Ils constatent la présence de coups sur cette femme. Ils constatent manifestement qu’elle est victime de violences
« Les policiers arrivent sur place. Ils constatent la présence de coups sur cette femme. Ils constatent manifestement qu’elle est victime de violences. Les témoins diront d’ailleurs qu’elle avait beaucoup de mal à se relever des insultes qui sont encore proférées par son compagnon alors que les policiers sont présents. Et pourtant, ils décident tout simplement de refermer la porte sur elle et sur lui. »
L’état d’Aurélie Langelin ignoré
Dans le premier rapport des policiers dépêchés sur place, ils ne mentionnent à aucun moment la présence d’Aurélie sur les lieux : « Événement du 30/05/2021 à 18h35. Différend de voisinage […]. Avons pris attache avec le nommé B. A. Karim/ Celui-ci se trouve dans son domicile sous l’influence de l’alcool. […]. L’invitons fermement à rester dans son domicile et de laisser le voisinage en paix », dévoile Le Parisien.
Pourtant, Aurélie était bien là et dans un état qui aurait déjà dû inquiéter les policiers. Comme le raconte une témoin, la voisine qui a aperçu la jeune femme : « elle avait les jambes nues et elle pleurait, lui l’insultait de ‘sale pute, va niquer ta mère, je vais te niquer.’ Elle avait des bleus sur les jambes »
Mais les policiers quittent le lieux, ne séparent pas Aurélie de son compagnon. Puis quelques heures plus tard, le 31 mai vers 4h du matin, les policiers interviennent à nouveau au domicile de Karim B.A., après l’appel d’un voisin.
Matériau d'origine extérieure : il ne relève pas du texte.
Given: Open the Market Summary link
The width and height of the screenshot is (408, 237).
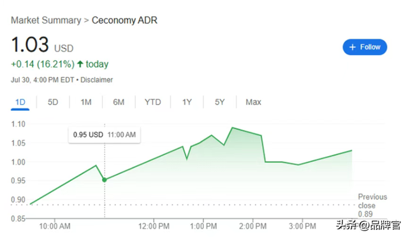Looking at the screenshot, I should (x=46, y=20).
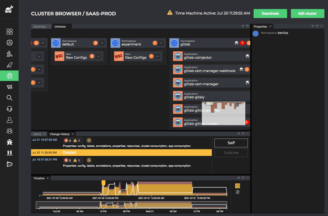328x216 pixels.
Task: Open the dashboard grid icon in sidebar
Action: pos(10,32)
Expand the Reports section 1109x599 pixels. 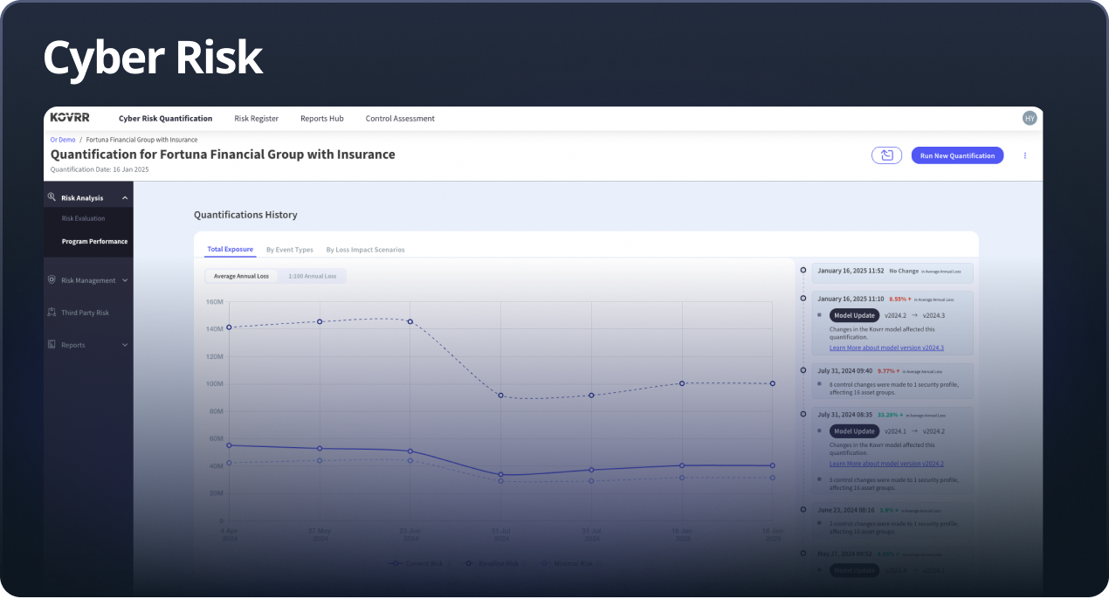click(x=125, y=344)
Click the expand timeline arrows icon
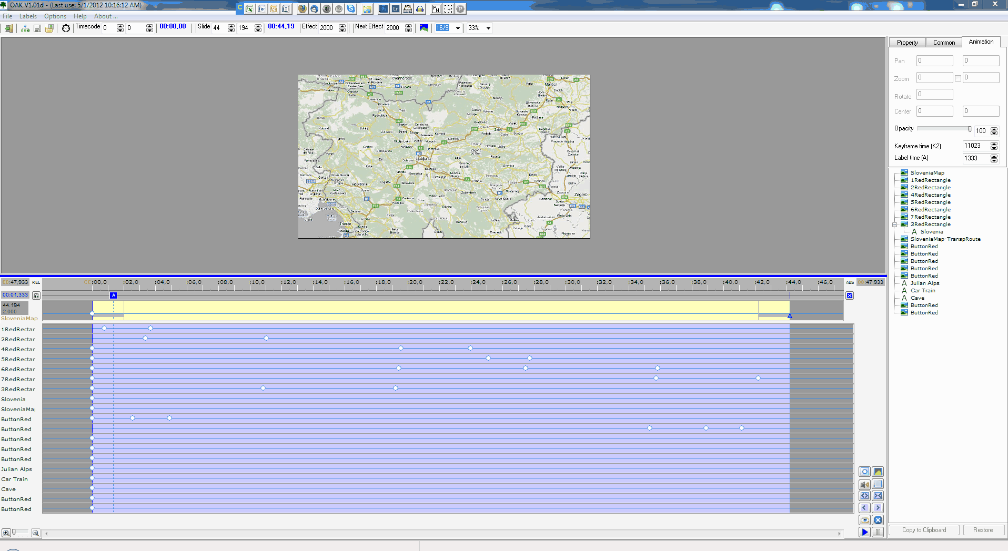Screen dimensions: 1008x551 click(864, 496)
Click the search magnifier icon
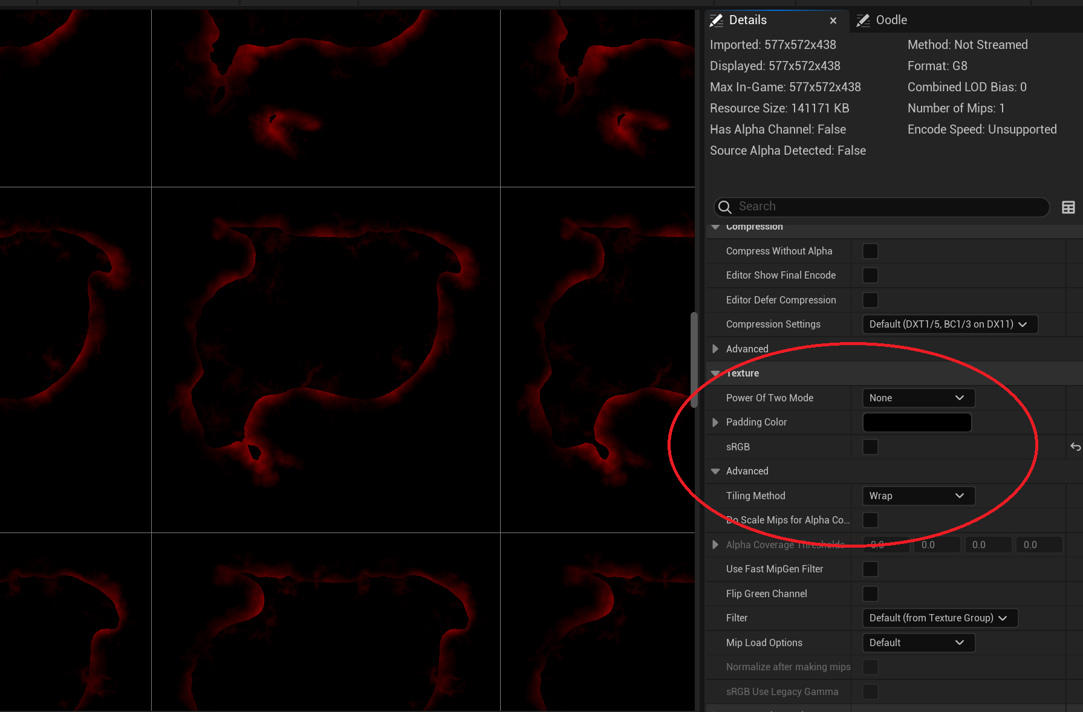This screenshot has width=1083, height=712. (x=724, y=207)
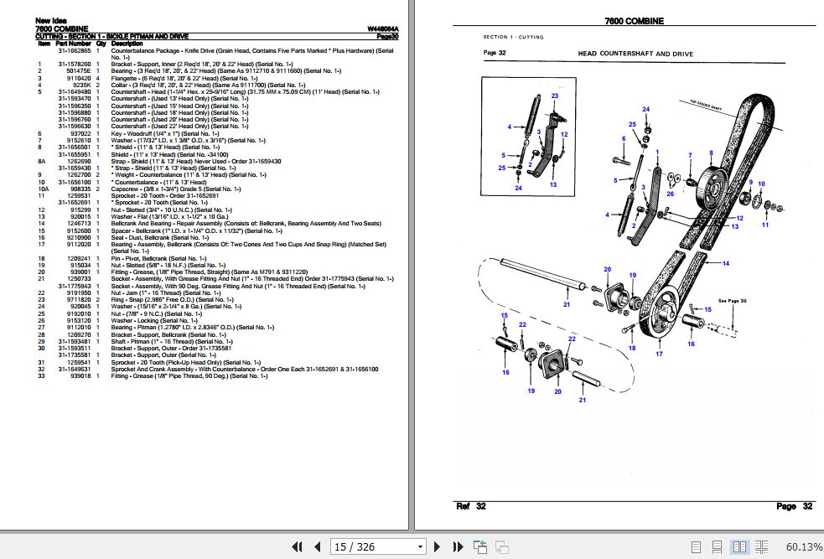Open the page number dropdown
This screenshot has width=824, height=559.
tap(422, 546)
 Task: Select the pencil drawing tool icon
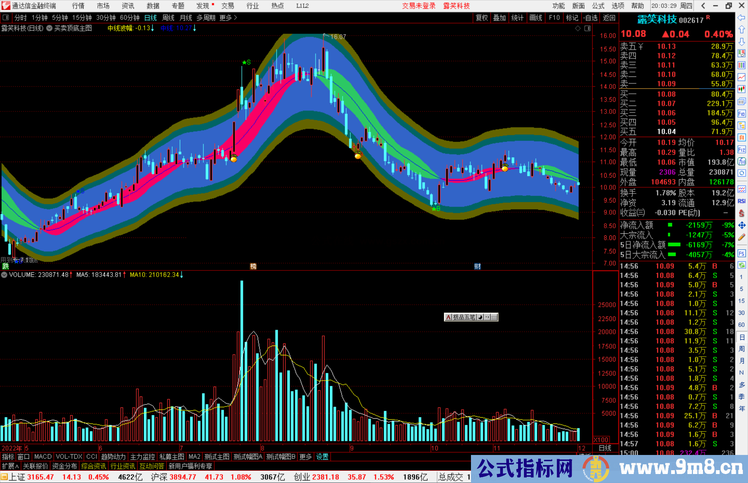coord(741,237)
À leur arrivée sur les lieux, elle est déjà décédée.
Dans leur second rapport d’intervention, après la découverte du corps, les policiers évoquent finalement la présence de la jeune femme lors de la première intervention : « signalons être intervenus à cette adresse le 30 mai 2021 vers 18h35 (…) Signalons avoir vu cette dame dans l’appartement, ivre, présentant une trace bleue sous l’œil gauche. Cette dernière ne nous signale aucune violence ».
Ils n’ont rien fait en l’assumant totalement, parce qu’ils n’étaient pas appelés sur place pour des violences conjugales
Un constat douloureux pour la famille comme le précise l’avocat. Les policiers « écriront le lendemain, ce qui est peut-être le plus scandaleux pour la famille d’ailleurs, qu’en fait, ils n’ont rien fait en l’assumant totalement, parce qu’ils n’étaient pas appelés sur place pour des violences conjugales, mais pour du tapage nocturne. »
« Non-assistance à personne en danger »
Des « failles » ont été dénoncées dès les premiers jours par la famille de la victime. Mais selon le procureur, lors d’une conférence de presse en juin, « les fonctionnaires de police l’interrogent sur les causes de cette blessure et lui proposent une assistance. Aurélie conteste avoir été victime de violence et refuse toute assistance de la police secours. » Les officiers quittent ensuite les lieux.
L’ouverture de cette inspection est un « grand soulagement pour la famille« , qui espère des éclaircissements sur le traitement de cette affaire.
« Si ce qui s’est passé témoigne et détermine l’existence d’éventuelles infractions, je pense en particulier, évidemment, à la non-assistance à personne en danger », estime Me Damien Legrand qui souhaite « qu’il y ait des sanctions qui soient prises. »
Si les policiers étaient intervenus consciencieusement et qu’ils avaient fait quelque chose, cette jeune femme ne serait pas décédée.
Pour l’avocat, il n’y a pas de doute : « si les policiers étaient intervenus consciencieusement et qu’ils avaient fait quelque chose, cette jeune femme ne serait pas décédée. » « Si on veut y remédier pour l’avenir, il est indispensable qu’une enquête sérieuse soit menée sur ces dysfonctionnements« , renchérit-il.
Dans l’affaire de violences conjugales, qui ont mené au féminicide de Chahinez, la mission d’inspection avait conclu à « une suite de défaillances« . Cinq policiers ont été, légèrement, sanctionnés (entre exclusion de 3 jours et avertissement).
L’ex-compagnon d’Aurélie Langelin, et suspect, est quant à lui placé en détention provisoire et mis en examen pour homicide volontaire par conjoint.